Begin Passage given

His triumphal entry into Jerusalem on Palm Sunday was an intentional demonstration of people power against the ruling authorities. By blessing and healing the people of Palestine, Jesus had built a popular movement that mimicked the pageantry of Rome to celebrate the revolutionary vision of God’s reign, which offered a real alternative to Caesar’s reign.

Thus Jesus rode into town on a humble donkey, not a warhorse. He drove the exploitative money changers out of the temple and celebrated Israel’s ancient vision that the “stone that the builders rejected has become the chief cornerstone.”

We cannot forget the politics of Easter: Jesus was crucified as a criminal because the movement he started threatened the established order of his day, as maintained by the political and religious authorities.

Easter falls on the first Sunday after the first full moon after March 21. This year, that is April 4. Easter is a 2,000-year-old Christian holiday that celebrates the resurrection of Jesus and marks the arrival of spring. For many, Easter is all about chocolate bunnies, dyed eggs and bouquets of daffodils and lilies, but the holiday is one of the most important observances for Christians world wide.

Easter is also significantly associated with the exodus of the Jews from Egypt as depicted in the Old Testament and the Jewish holiday of Passover.

According to Eastern Orthodox Christianity, the Great Lent, which begins 40 days before Easter on Clean Monday, marks the beginning of the Easter rituals. The 40 days, which do not include Sundays, is a time of repentance, fasting and commemoration of the biblical events leading up to the persecution, crucifixion, death, and resurrection of Jesus. The last week is known as Holy Week and is concluded with Maundy Thursday, Good Friday, Holy Saturday and Easter.

Why is Easter Called Easter?

End Passage given
Begin Data segment

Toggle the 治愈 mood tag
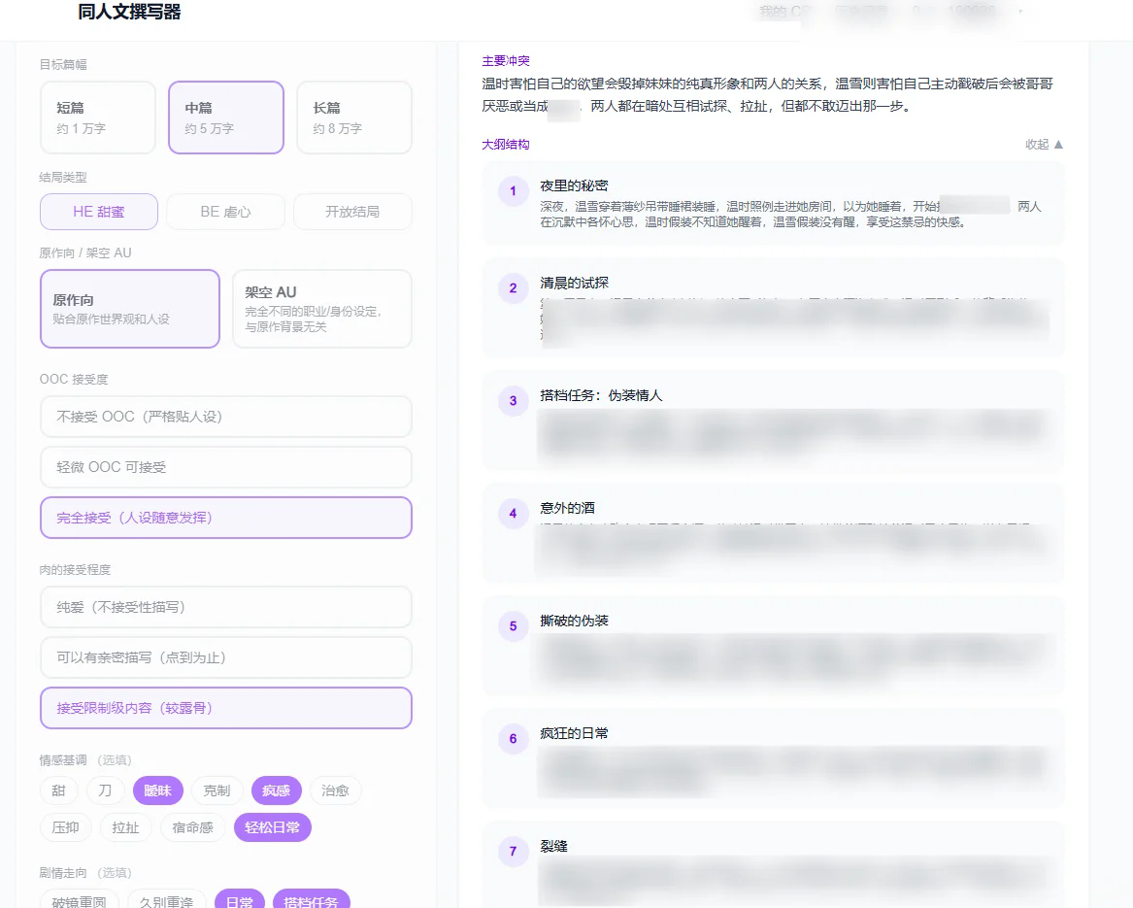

End Data segment

▸ Task instructions
1/ Sum up the Easter passage in two sentences.
2/ Please answer these questions from the Easter passage, one answer per line:
(a) What animal did Jesus ride into town?
(b) On what day does the Great Lent begin?
(c) Which Jewish holiday is Easter significantly associated with?
3/ Extend the Easter passage from its last line, writing the section under the heading "Why is Easter Called Easter?"

▸ Exercise responses
1/ Jesus's entry into Jerusalem on Palm Sunday, riding a donkey rather than a warhorse, was a deliberate show of people power against the ruling authorities, and he was crucified because the movement he started threatened the established order. Easter, a 2,000-year-old Christian holiday celebrating the resurrection, is preceded in Eastern Orthodox Christianity by the 40 days of Great Lent, which end with Holy Week.

2/
(a) A donkey.
(b) Clean Monday.
(c) Passover.

3/
The christening of the holiday as “Easter” is believed to have originated from the name of a goddess in England, Eostre, who was celebrated at the beginning of spring, before Christ’s time.

Another theory suggests that the word originated from the German word for “East,” also meaning dawn.

By the Numbers

- 3 in 4 – the estimated number of Americans who identify as Christian.

- 50.8% – the percentage of Americans who plan to attend church on Easter Sunday each year.

- $16.4 billion – the estimated number of dollars spent on Easter in 2015.

- $140.62 – the estimated average number of dollars each American spends on Easter.

- 13th century – the period when eggs first started to be decorated for Easter.

- 32% – the percentage of chocolate lovers who buy extra chocolate on Easter.

- 89% – the percentage of consumers who eat the ears off chocolate bunnies first.

- 1.5 billion – the number of Peeps Marshmallow Chicks consumed around Easter.

The Germans again

Over time, many pagan celebrations have been merged with Easter to welcome the season of spring. These relatively modern traditions include the Easter bunny — a figure associated with spring, who brings colorful eggs symbolizing new life.

The origins of the concept of the Easter bunny have been disputed, but many agree that it started in Germany.